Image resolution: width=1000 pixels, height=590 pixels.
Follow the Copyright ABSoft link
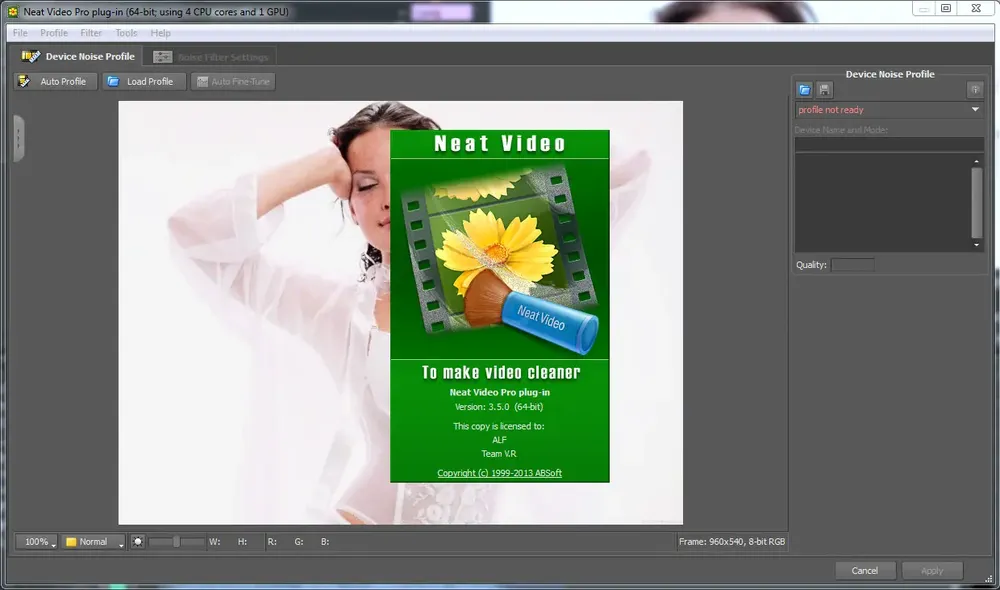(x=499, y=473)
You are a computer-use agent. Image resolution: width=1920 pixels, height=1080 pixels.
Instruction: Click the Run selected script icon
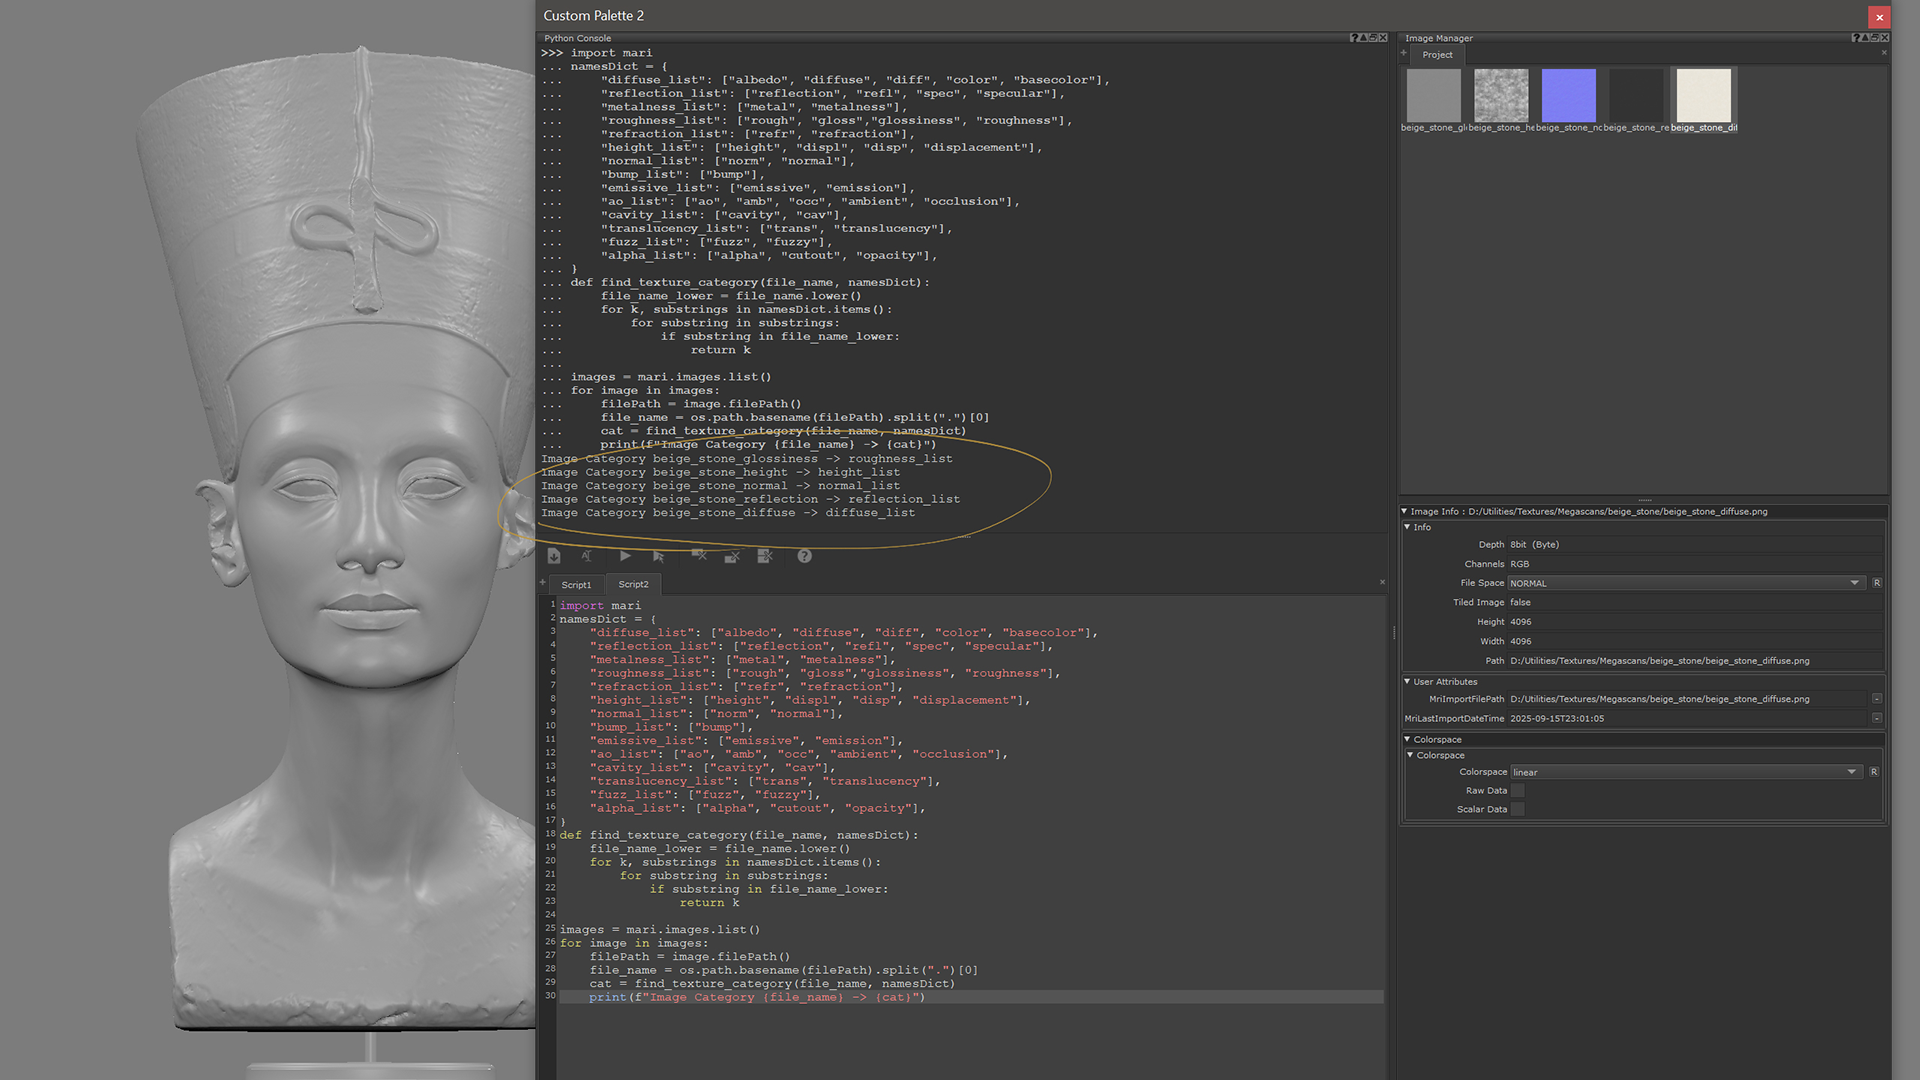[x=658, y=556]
-*-*-
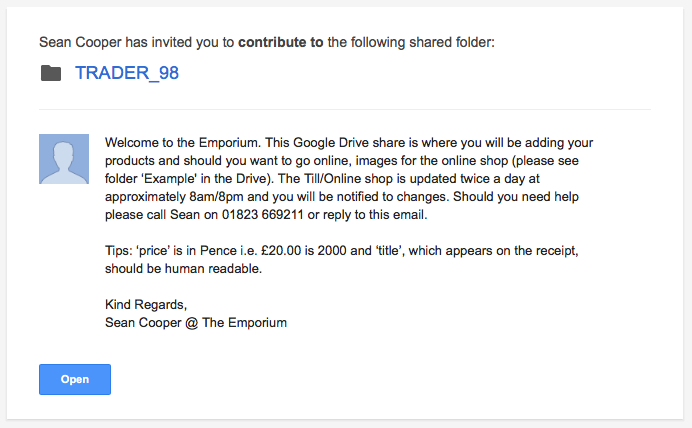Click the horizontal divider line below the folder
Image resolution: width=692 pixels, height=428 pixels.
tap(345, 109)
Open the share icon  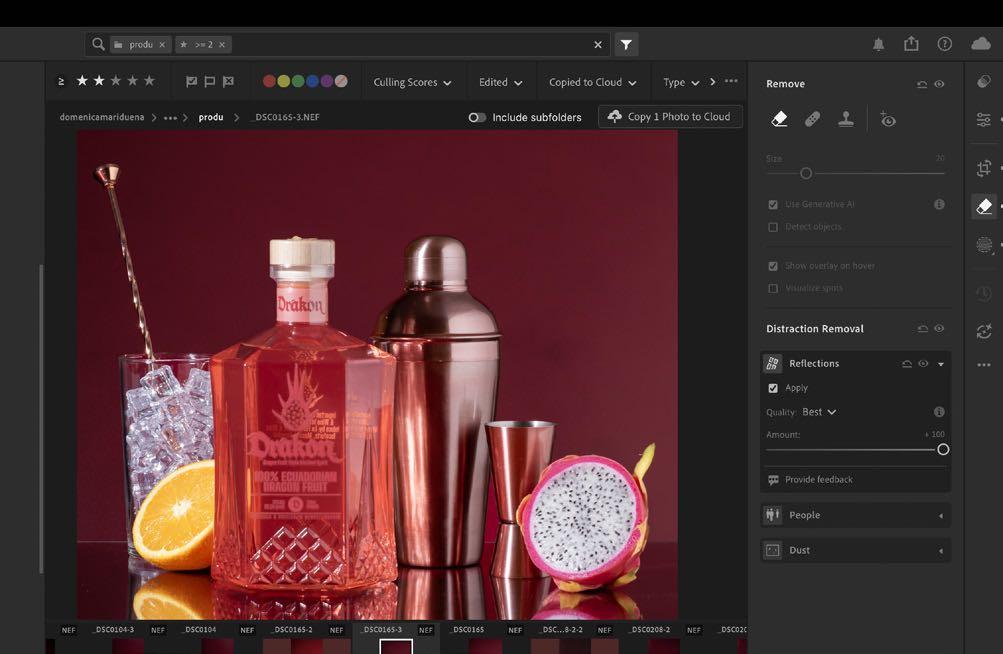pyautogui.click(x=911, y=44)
-*-*-
• Exercise objective: Set down the listing exactly as it appears between the line that contains "You are a computer-use" and the line that contains "[x=658, y=556]", inclusive, omitting the pictures.

• Reply to the task:
You are a computer-use agent. Image resolution: width=1920 pixels, height=1080 pixels.
Instruction: Click the Run selected script icon
[x=658, y=556]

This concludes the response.